Loading a single experiment

To load an experiment, we use the Experiment class. This class aggregates all modalities and their respective interpolators in a single object. Its main job is to unify the access to all modalities.

Experiment.interpolate accepts an arbitrary array of time points and returns the corresponding values for each modality by looking them up in the raw stored data (e.g., using nearest-neighbour or linear interpolation for sequences). When you need a regular sampling grid or fixed-length intervals (chunks) for training, a dataset object such as ChunkDataset should be used on top of Experiment. There you can define the time discretization (via sampling_rate and chunk_size), construct the appropriate time points, and delegate the data retrieval to the underlying Experiment.

Loading an experiment

A single experiment can be loaded using the following approach:

# Import the Experiment class from Experanto
from experanto.experiment import Experiment

# Set the experiment folder as the root directory
root_folder = '../data/allen_data/experiment_951980471_train'

# Initialize the Experiment object
e = Experiment(root_folder)

Checking available modalities

All compatible modalities for the loaded experiment can be checked using:

print("Available experiment devices:", e.devices.keys())
Available experiment devices: ['eye_tracker', 'screen', 'treadmill', 'responses']

Interpolating data

Once the modalities are identified, we can interpolate their data using interpolate().

interpolate() accepts any 1-D array of time points and returns a NumPy array containing only the valid time points — those that fall within the recorded range of the requested modality. The returned array therefore has length n_valid, which is less than or equal to len(times), and its shape is modality-dependent:

  • Sequence modalities (responses, eye_tracker, treadmill): (n_valid, n_signals)

  • Screen modality (screen): (n_valid, H, W) for grayscale stimuli, or (n_valid, H, W, C) when colour channels are present.

Pass return_valid=True to also receive valid, an integer index array into the original times array, such that times[valid] gives the time points that correspond row-for-row to the returned data array.

When you call interpolate() without a device argument, every modality receives the same time array. Because each modality may have a different valid range, the n_valid count can differ between modalities. If you need different time densities per modality, call interpolate() separately with a different times array for each device. This is exactly what ChunkDataset does internally.

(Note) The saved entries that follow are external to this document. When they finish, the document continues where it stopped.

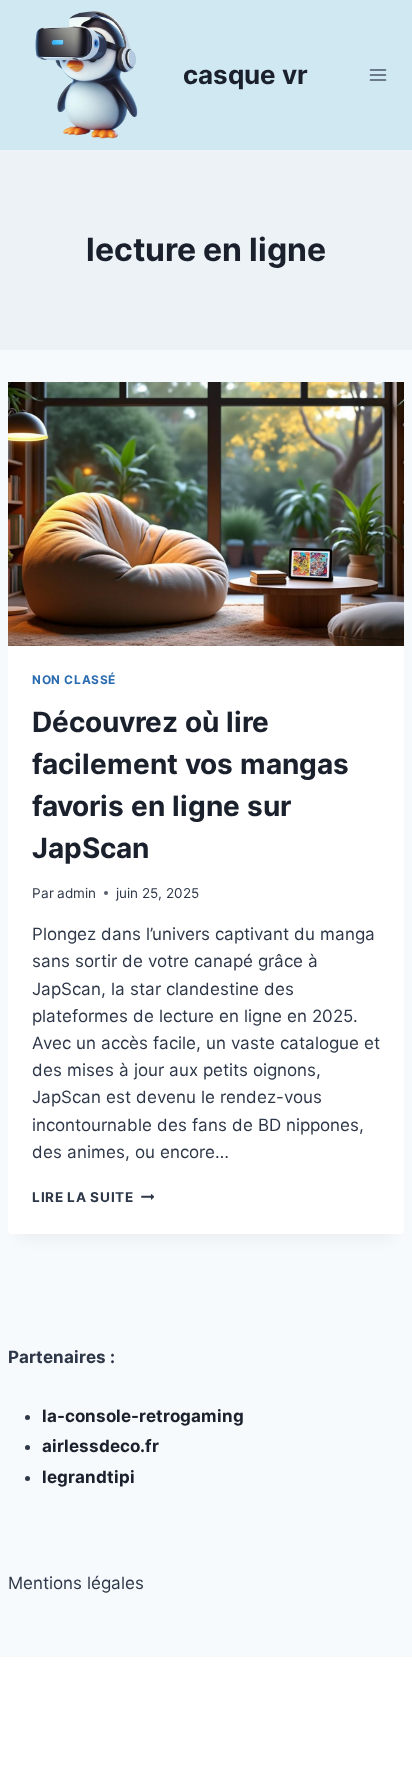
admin (76, 893)
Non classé (74, 679)
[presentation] (206, 514)
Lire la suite (93, 1197)
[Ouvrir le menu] (377, 74)
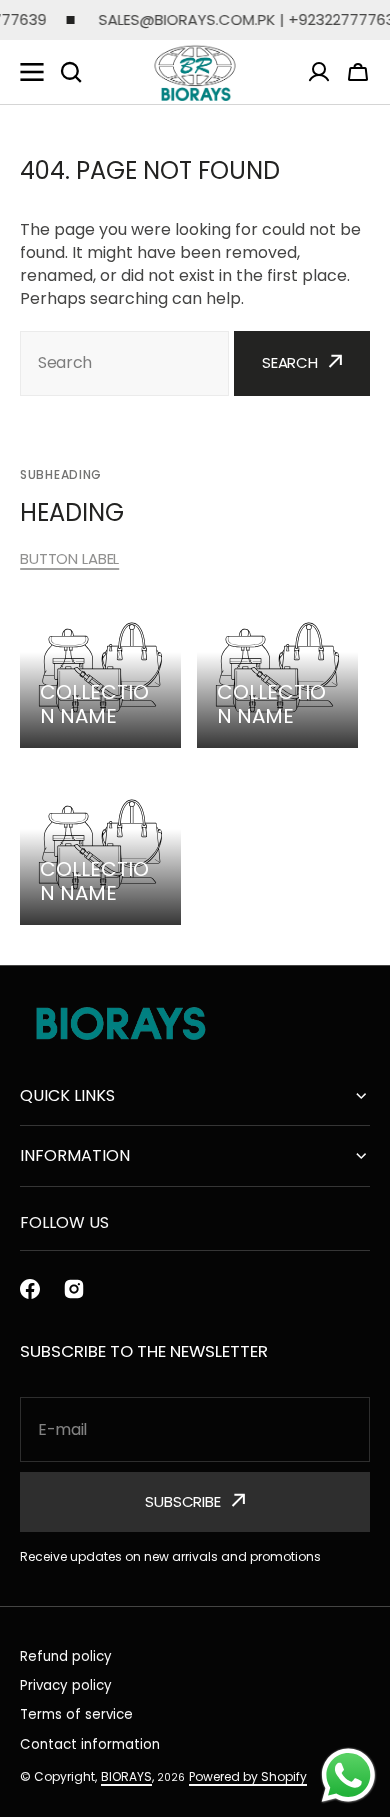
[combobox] (124, 363)
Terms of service (76, 1714)
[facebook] (30, 1289)
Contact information (90, 1744)
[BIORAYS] (195, 72)
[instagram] (74, 1289)
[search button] (71, 72)
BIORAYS (126, 1776)
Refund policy (66, 1656)
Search (290, 362)
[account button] (319, 72)
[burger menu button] (32, 72)
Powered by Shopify (248, 1776)
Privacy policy (66, 1685)
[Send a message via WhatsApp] (348, 1775)
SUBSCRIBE (183, 1501)
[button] (358, 72)
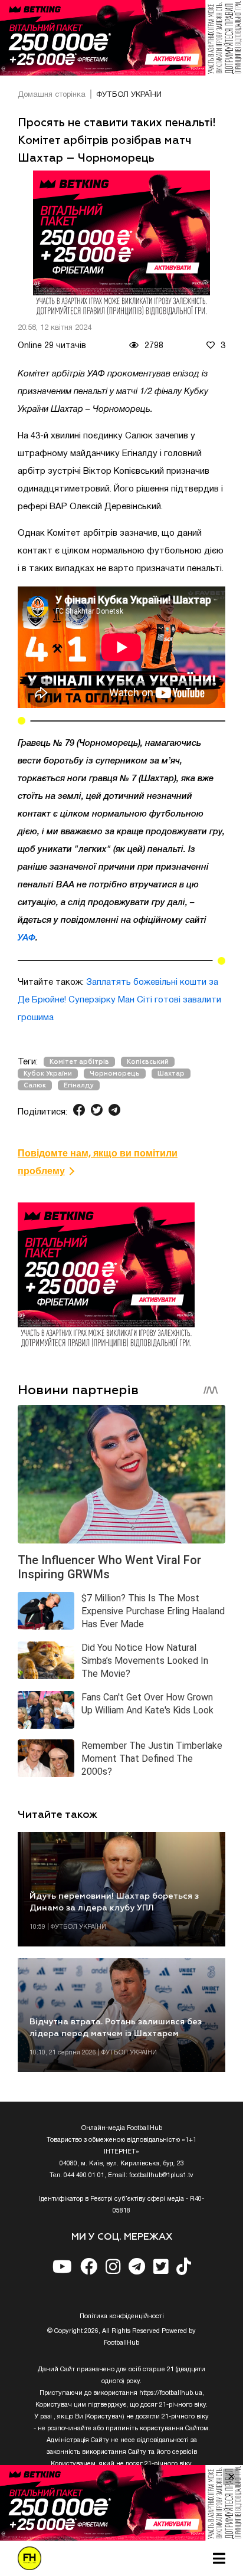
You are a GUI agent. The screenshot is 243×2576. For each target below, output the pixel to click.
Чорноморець (115, 1073)
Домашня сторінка (52, 95)
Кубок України (48, 1073)
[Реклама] (121, 38)
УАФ (26, 938)
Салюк (35, 1085)
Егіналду (79, 1085)
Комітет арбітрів (79, 1061)
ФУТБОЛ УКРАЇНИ (129, 95)
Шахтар (171, 1073)
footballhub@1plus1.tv (161, 2175)
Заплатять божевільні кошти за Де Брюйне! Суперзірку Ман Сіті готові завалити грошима (119, 1000)
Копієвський (148, 1061)
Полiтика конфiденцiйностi (122, 2316)
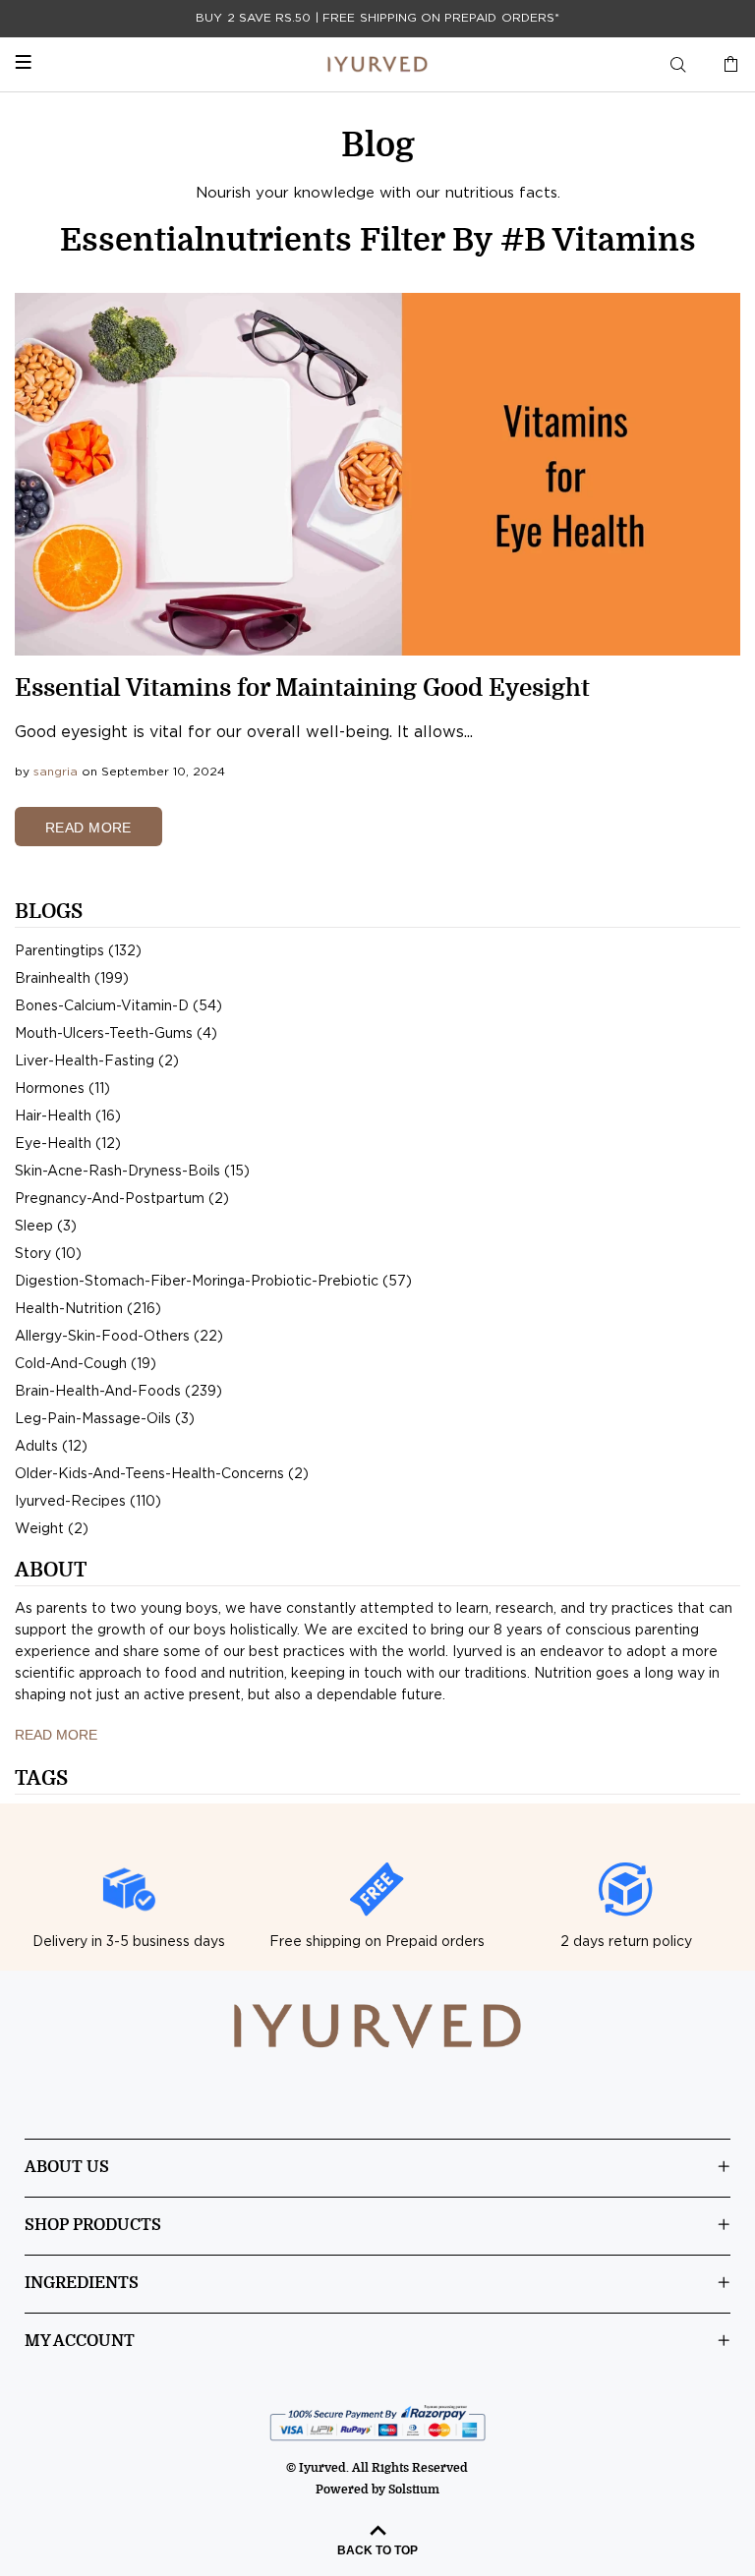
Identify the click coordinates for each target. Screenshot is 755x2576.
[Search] (678, 65)
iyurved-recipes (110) (88, 1502)
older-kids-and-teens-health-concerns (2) (162, 1474)
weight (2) (51, 1529)
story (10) (48, 1254)
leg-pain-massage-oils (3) (105, 1419)
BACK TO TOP (377, 2550)
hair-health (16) (68, 1116)
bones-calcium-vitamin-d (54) (118, 1006)
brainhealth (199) (72, 979)
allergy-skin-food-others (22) (119, 1337)
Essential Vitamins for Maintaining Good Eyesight (302, 688)
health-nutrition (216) (88, 1309)
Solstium (413, 2489)
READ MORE (88, 827)
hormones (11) (62, 1089)
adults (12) (51, 1447)
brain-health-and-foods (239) (118, 1392)
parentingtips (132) (78, 951)
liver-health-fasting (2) (97, 1061)
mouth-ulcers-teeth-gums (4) (116, 1034)
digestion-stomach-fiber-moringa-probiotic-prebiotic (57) (213, 1282)
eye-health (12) (68, 1144)
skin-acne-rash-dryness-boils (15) (132, 1171)
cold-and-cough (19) (85, 1364)
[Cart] (726, 65)
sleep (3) (46, 1226)
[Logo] (377, 64)
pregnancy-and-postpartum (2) (122, 1199)
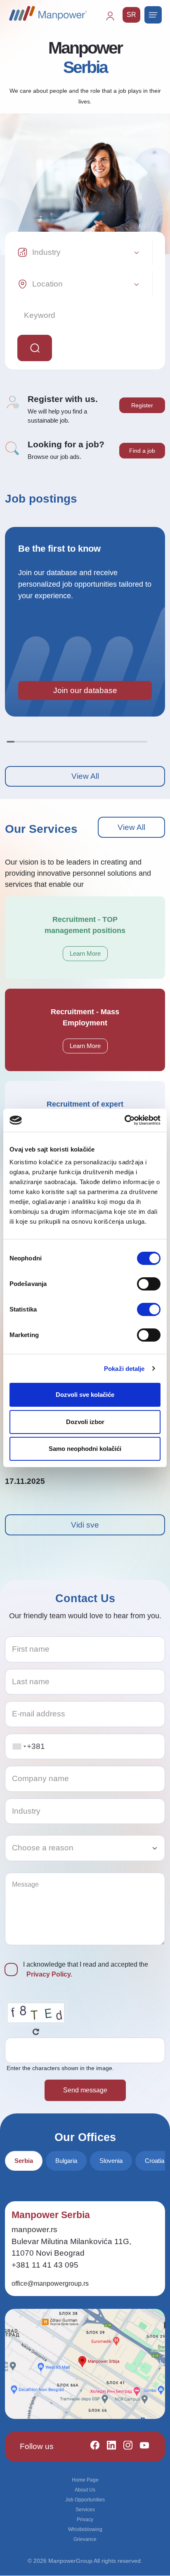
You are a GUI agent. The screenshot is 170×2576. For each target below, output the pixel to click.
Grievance (85, 2539)
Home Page (85, 2480)
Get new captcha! (36, 2031)
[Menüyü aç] (153, 15)
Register (142, 405)
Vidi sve (85, 1525)
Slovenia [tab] (111, 2160)
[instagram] (124, 2447)
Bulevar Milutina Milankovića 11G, (71, 2241)
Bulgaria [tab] (66, 2160)
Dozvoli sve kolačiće (85, 1394)
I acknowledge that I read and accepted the (85, 1969)
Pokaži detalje (124, 1368)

The following example interpolates a 20-second window at 2 time points per second. Any requested time that falls outside a valid screen trial is excluded, so video.shape[0] may be less than len(times):

import numpy as np
import matplotlib.pyplot as plt
import matplotlib.animation as animation
from IPython.display import HTML

# Define the time window for interpolation
times = np.arange(4300., 4320., 0.5)

# Retrieve the frames as a NumPy float32 array with shape (n_valid, H, W)
# ``valid`` is an integer index array into ``times``; times[valid] gives
# the time point for each row of ``video`` (screen is blank outside trials).
video, valid = e.interpolate(times, device="screen", return_valid=True)

# ``video`` already contains only the n_valid frames; no further indexing needed.
video_np = video.astype(np.uint8)
n_frames, height, width = video_np.shape

# Create a figure and axis for animation
fig, ax = plt.subplots()
img = ax.imshow(video_np[0], cmap='gray', vmin=0, vmax=255)

def update(frame):
    img.set_array(video_np[frame])
    ax.set_title(f'Time step: {frame}')
    return [img]

ani = animation.FuncAnimation(fig, update, frames=n_frames, interval=50, blit=True)

plt.close(fig)
HTML(ani.to_jshtml())

This should show a speed up version of the video from the sample experiment.